March 18, 2025 // Tuesday of the Second Week of Lent // Optional Memorial of Saint Cyril of Jerusalem, Bishop and Doctor of the Church
Read the Word // Open your Bible to today’s First Reading: Isaiah 1:10, 16-20
Reflect on the Word //
As a teenager, slowly and humbly crawling back into her faith, there was a part of my heart where I desired to rebel against any “rules” in our faith. I didn’t want to feel chained to what felt like a checklist of all the things I needed to do in order to be holy, such as what the prophet Isaiah writes in today’s First Reading: “Wash yourselves clean! Put away your misdeeds from before my eyes; cease doing evil; learn to do good. Make justice your aim: redress the wronged” (Isaiah 1:16-17). I saw the strictures and commands of our faith as a set of unrealistic expectations placed upon myself. It was easy for me to get caught in the trap of comparison, especially when looking at the lives of other Catholic women on social media.
Why is it so easy for her, but not for me? I could never be holy.
I assumed that it was up to me to become holy, that I had to grasp and control a story that isn’t even mine to control. For my story belongs to the Lord. Friend, we cannot become holy without Him and without realizing His desire to transform our hearts. You don’t have to grasp or control. You can allow Him to do the heavy lifting and submit to the practices He asks of us through the Church.
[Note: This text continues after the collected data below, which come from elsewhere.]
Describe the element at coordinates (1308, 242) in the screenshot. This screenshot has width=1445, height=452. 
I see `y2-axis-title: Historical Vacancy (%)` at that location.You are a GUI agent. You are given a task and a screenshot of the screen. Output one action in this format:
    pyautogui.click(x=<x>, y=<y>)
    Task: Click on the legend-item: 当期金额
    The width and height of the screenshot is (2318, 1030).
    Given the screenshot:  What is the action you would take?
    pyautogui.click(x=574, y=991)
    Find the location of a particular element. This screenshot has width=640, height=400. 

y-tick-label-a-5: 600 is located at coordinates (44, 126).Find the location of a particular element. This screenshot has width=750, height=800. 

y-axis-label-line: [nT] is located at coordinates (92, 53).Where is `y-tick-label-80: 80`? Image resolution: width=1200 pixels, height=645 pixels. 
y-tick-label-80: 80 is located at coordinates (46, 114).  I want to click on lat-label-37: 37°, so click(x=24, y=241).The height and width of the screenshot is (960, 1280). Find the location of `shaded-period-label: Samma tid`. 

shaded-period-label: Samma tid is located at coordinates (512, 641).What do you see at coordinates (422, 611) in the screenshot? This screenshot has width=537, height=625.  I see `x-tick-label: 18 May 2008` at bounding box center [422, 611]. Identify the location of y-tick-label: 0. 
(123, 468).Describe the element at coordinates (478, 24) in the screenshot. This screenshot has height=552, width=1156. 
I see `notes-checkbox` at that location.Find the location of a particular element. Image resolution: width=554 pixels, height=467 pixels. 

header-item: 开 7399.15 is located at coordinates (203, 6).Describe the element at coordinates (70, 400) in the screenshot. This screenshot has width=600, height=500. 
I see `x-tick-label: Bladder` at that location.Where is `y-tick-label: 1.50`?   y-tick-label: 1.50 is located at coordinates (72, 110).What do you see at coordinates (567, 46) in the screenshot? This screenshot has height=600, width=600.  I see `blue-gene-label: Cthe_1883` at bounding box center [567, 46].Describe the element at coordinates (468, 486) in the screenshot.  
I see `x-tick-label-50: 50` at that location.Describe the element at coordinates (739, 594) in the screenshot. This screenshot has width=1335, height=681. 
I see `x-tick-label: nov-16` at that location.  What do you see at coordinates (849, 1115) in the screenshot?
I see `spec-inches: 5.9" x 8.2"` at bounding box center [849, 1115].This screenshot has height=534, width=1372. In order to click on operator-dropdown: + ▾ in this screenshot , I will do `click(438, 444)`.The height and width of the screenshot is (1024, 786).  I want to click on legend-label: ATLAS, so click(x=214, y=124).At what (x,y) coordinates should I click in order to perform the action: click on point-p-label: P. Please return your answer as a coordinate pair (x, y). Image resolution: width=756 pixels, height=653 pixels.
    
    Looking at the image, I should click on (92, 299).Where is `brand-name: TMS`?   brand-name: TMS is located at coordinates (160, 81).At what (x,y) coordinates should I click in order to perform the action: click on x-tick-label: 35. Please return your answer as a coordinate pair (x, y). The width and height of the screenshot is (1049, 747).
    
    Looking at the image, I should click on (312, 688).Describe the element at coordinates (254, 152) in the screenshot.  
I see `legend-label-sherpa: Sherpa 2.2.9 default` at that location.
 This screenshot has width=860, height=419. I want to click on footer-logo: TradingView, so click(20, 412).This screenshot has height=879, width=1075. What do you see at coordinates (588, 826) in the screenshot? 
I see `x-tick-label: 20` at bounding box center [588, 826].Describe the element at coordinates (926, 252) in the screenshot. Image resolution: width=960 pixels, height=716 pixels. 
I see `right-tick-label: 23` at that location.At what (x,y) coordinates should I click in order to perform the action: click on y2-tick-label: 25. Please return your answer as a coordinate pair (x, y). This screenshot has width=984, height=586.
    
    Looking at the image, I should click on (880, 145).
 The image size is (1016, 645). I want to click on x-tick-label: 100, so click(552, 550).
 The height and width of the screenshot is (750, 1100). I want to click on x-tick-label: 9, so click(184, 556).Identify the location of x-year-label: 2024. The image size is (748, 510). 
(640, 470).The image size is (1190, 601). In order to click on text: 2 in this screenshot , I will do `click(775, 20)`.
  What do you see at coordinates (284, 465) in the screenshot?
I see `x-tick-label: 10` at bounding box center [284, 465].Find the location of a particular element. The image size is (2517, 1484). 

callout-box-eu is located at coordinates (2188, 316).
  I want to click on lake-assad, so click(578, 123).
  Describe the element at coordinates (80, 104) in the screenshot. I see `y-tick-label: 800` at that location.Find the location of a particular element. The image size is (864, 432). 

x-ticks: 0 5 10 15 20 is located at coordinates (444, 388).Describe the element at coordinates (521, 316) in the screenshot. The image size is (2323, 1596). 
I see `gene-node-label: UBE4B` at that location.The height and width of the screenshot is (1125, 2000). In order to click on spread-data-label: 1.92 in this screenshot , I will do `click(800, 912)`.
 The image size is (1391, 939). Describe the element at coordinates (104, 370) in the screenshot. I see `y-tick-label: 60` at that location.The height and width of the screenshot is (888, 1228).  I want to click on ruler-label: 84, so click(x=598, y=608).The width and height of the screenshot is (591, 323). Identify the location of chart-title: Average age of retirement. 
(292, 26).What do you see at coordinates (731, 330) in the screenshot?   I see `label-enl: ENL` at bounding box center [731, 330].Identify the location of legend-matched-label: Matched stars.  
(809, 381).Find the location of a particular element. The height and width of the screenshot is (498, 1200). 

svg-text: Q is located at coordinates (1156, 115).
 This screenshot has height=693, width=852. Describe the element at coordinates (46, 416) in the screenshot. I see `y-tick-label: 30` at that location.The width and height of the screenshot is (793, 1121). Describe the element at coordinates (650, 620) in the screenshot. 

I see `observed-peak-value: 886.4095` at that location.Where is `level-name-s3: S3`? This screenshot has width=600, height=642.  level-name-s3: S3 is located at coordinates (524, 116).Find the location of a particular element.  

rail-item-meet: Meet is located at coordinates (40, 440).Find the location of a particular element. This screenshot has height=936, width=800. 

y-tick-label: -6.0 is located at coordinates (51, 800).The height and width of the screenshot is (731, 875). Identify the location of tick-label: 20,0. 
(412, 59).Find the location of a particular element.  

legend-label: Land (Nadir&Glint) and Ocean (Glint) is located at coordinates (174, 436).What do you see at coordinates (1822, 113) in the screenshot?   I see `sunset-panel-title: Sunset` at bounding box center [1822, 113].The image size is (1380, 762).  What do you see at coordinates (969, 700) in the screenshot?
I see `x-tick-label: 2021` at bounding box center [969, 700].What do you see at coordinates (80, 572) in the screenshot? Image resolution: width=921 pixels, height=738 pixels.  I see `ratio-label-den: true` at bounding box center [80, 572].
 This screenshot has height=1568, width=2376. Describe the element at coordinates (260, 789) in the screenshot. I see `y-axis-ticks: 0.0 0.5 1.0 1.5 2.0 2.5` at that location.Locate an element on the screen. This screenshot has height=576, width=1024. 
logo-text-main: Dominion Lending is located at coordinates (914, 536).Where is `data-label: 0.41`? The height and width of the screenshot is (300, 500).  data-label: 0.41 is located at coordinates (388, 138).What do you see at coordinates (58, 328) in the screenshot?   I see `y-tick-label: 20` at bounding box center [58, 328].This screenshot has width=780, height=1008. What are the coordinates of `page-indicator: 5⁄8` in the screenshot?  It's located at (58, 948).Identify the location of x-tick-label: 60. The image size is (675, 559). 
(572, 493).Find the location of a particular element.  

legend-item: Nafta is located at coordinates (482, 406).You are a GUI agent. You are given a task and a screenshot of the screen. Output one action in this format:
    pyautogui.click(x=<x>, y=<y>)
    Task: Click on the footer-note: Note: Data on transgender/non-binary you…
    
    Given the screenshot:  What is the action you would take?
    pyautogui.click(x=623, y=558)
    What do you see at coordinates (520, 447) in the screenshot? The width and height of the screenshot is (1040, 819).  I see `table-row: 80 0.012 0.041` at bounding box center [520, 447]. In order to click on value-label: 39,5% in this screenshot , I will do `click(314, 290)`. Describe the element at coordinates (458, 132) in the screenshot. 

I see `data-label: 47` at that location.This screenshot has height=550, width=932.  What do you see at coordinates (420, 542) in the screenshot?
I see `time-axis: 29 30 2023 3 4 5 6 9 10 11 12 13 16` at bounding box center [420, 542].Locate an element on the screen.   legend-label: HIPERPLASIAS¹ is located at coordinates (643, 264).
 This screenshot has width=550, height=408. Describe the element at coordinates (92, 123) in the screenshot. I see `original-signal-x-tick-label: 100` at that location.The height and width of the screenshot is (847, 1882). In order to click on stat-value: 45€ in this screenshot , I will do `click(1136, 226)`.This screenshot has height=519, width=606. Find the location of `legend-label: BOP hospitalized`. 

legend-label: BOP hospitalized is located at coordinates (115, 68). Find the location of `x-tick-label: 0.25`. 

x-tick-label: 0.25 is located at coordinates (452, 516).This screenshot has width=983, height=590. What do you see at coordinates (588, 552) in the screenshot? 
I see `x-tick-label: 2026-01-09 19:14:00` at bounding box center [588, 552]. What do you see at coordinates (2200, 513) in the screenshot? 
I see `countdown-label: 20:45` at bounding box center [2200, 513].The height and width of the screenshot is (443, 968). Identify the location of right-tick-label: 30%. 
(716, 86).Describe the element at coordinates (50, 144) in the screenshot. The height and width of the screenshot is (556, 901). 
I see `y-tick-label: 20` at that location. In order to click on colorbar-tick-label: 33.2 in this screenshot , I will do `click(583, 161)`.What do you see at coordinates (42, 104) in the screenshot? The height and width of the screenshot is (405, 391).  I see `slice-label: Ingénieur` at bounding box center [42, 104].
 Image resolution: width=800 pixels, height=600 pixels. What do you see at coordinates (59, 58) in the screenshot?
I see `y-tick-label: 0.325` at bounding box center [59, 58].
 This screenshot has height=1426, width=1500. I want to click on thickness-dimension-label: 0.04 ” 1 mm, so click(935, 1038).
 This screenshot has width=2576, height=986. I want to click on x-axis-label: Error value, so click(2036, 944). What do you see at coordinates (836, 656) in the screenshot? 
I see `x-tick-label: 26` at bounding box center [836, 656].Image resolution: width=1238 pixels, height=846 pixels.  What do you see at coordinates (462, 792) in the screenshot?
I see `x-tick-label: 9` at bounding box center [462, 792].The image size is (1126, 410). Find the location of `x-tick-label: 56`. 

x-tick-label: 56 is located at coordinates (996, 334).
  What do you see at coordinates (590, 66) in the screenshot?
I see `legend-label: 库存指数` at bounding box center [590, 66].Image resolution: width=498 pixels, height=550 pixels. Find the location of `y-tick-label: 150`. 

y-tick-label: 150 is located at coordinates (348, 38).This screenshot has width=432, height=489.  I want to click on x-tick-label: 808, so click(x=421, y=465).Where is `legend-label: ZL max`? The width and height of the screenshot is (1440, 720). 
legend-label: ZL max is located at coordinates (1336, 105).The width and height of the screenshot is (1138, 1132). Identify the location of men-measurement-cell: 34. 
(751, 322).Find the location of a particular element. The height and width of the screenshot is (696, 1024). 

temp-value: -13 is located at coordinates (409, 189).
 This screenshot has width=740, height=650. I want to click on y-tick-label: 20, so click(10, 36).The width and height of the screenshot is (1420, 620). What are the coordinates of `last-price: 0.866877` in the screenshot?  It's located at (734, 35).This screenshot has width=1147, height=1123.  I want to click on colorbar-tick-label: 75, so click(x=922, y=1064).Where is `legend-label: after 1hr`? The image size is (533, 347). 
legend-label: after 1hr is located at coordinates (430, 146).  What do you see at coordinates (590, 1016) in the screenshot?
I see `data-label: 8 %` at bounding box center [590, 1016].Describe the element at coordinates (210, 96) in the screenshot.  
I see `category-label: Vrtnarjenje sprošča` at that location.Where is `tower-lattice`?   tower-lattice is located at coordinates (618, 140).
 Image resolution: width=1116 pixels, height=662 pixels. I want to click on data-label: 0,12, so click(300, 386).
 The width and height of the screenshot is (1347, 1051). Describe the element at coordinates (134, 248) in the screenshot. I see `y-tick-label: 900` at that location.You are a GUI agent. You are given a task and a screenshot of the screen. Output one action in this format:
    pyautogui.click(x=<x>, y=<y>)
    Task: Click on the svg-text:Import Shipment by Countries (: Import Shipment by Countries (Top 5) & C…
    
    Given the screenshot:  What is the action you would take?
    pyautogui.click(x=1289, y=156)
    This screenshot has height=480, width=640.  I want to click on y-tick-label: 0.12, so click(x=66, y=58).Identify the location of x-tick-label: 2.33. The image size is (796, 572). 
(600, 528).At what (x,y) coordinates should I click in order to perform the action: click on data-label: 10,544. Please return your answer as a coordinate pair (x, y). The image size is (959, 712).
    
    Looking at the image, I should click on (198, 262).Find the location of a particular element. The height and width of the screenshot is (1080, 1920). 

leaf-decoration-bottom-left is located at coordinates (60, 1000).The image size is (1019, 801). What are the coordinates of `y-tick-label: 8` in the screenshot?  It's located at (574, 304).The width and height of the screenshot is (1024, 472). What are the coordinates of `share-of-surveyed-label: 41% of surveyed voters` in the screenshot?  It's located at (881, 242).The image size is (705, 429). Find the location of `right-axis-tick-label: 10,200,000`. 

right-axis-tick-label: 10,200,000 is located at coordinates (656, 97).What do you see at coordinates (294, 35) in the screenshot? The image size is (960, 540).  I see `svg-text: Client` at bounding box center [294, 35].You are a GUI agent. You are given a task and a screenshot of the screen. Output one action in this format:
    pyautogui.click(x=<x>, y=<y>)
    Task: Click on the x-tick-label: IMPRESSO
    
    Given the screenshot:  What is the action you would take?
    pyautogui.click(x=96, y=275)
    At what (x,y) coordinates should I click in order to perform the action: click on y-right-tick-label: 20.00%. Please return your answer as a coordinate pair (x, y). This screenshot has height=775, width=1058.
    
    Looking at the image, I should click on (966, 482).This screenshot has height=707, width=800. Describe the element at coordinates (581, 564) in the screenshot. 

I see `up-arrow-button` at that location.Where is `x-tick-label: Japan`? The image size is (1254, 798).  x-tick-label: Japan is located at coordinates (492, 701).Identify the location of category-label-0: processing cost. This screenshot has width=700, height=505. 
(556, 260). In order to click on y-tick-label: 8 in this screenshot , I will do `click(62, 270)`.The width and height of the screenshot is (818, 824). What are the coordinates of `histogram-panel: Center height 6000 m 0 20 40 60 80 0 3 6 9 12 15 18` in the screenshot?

Sister Miriam James Heidland from the SOLT community spoke at a Blessed is She retreat that I attended in 2023, and I remember her words, “We are not shamed into a conversion, but we are loved into one.”
Sister, He will never shame you into transformation, but He will love you into it. Not that we shouldn’t put in any effort or ignore our shortcomings, but we should know that our littleness is where He wants to reveal His goodness, mercy, and redemption. His love purifies our hearts, and only by His love will our hearts be transformed.
Relate to the Lord // Notice the Lord’s gentle and reassuring tone, imagine His loving and pure gaze upon you as He says, “Though your sins be like scarlet, they may become white as snow” (Isaiah 1:18).